I am using a new machine with GeForce 9800GX2. The problem that has been causing headache to me is that the initialization to this device is always very slow. I mean, the first function that has anything to do with the card costs a long time, no matter what it is (cudaSetDevice, cudaGetDeviceCount, cudaMalloc…). Anybody can help me with this?
That’s probably the overhead of context creation, although that would be true for cudaMalloc and not cudaSetDevice, cudaGetDevice, or cudaGetDeviceCount. What are you seeing as “very slow,” though? It shouldn’t add more than a few hundred milliseconds unless your PCIe bandwidth is terrible.

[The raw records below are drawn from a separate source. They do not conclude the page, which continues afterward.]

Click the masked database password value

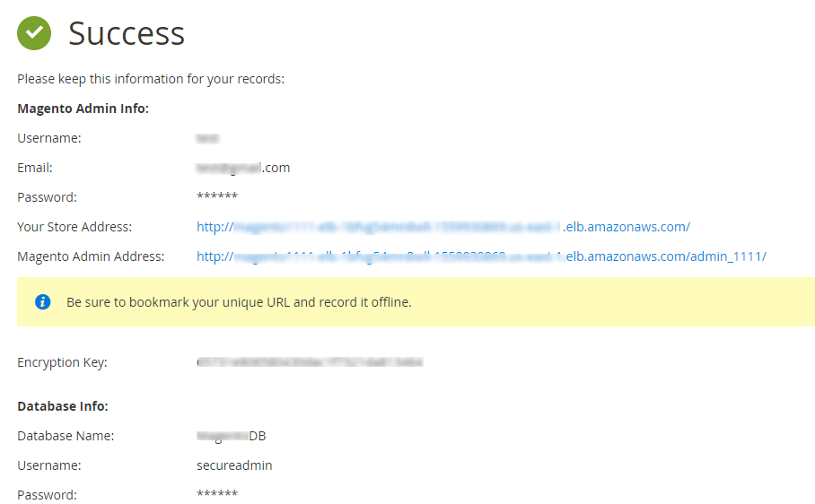coord(216,495)
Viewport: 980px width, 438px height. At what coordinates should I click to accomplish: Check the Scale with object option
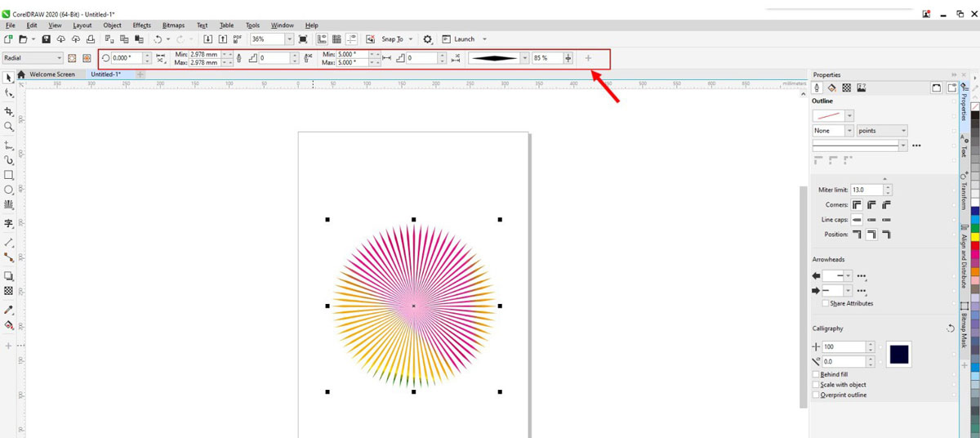817,384
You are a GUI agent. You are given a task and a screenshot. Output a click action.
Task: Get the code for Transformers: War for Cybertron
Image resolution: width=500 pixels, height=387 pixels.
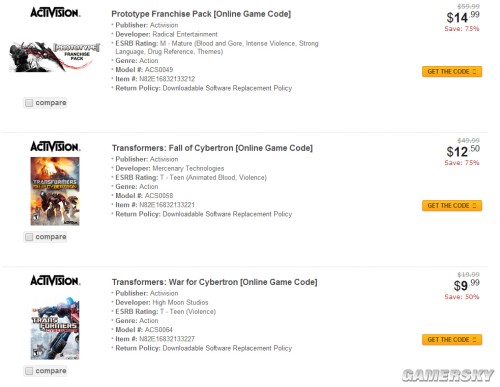452,340
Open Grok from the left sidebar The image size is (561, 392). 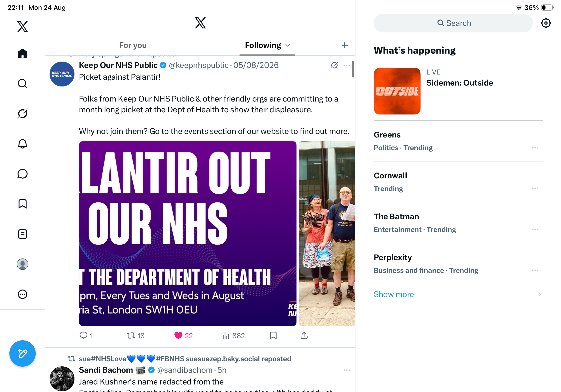[x=22, y=113]
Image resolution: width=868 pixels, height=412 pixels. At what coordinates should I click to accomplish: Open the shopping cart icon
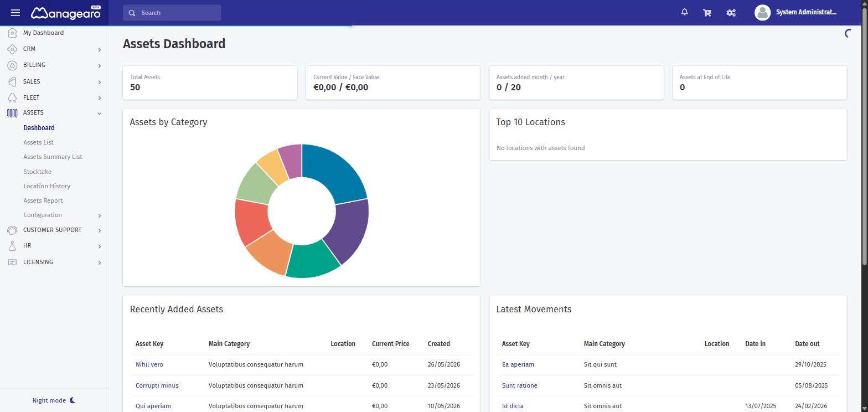(x=707, y=12)
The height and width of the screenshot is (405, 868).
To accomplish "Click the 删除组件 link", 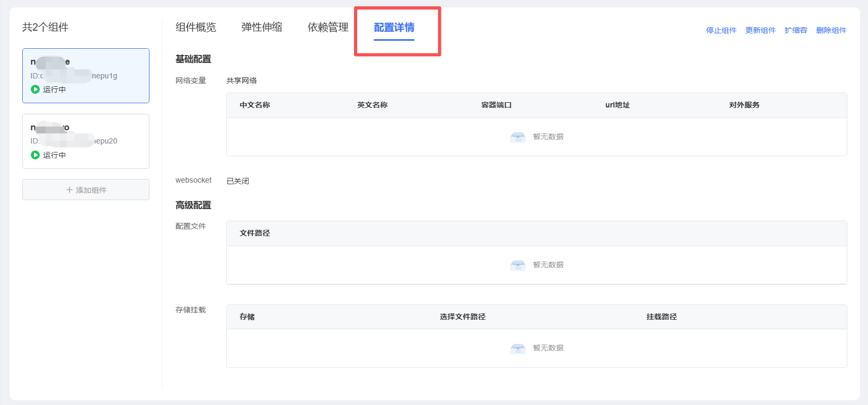I will 831,31.
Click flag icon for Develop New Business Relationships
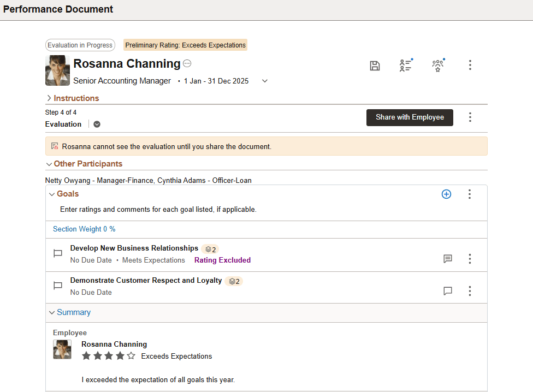The image size is (533, 392). click(58, 254)
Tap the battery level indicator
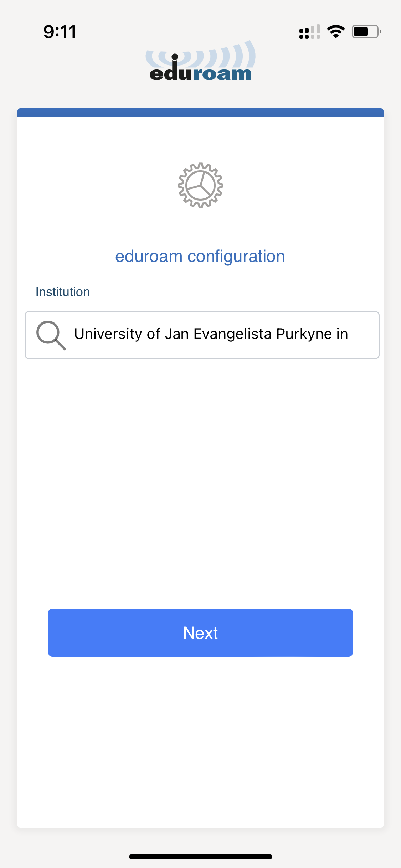The height and width of the screenshot is (868, 401). coord(366,32)
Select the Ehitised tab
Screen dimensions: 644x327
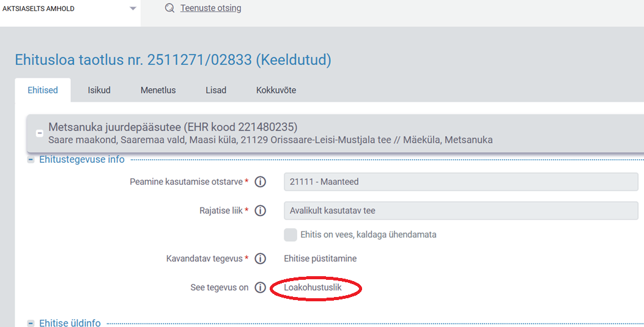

It’s more than 2 seconds. Actually, it’s a cluster, in which 8 nodes are equipped with this type of card. I just don’t know why the invocation of a CUDA function will be so slow…
Going to need more information on your setup (OS and hardware), how you’re running your app, and what app (meaning source) you’re using to test this, then. There shouldn’t be any problem with CUDA initialization taking this much time in 2.0.
For example, the sample “scan” in the installation package. The total execution time is 7 seconds. I can observe that it waits quite a while printing anything( the printings are after the first CUDA function call).
Slow start-up with multiple GPUs and no X running is a known problem. We are working on improving the performances.
OK, I see. Thank you very much.
Apologies for digging up this old thread. Wish to know, has this issue been fixed, or what are the ways to fix it?
I’m using a non-nvidia PCI card for display (X), and CUDA 2.3 is installed for the PCI-E nvidia card. CUT_DEVICE_INIT is taking about 1.X seconds.
Previously, I was using the PCI-E nvidia card for X and CUT_DEVICE_INIT is almost immediate.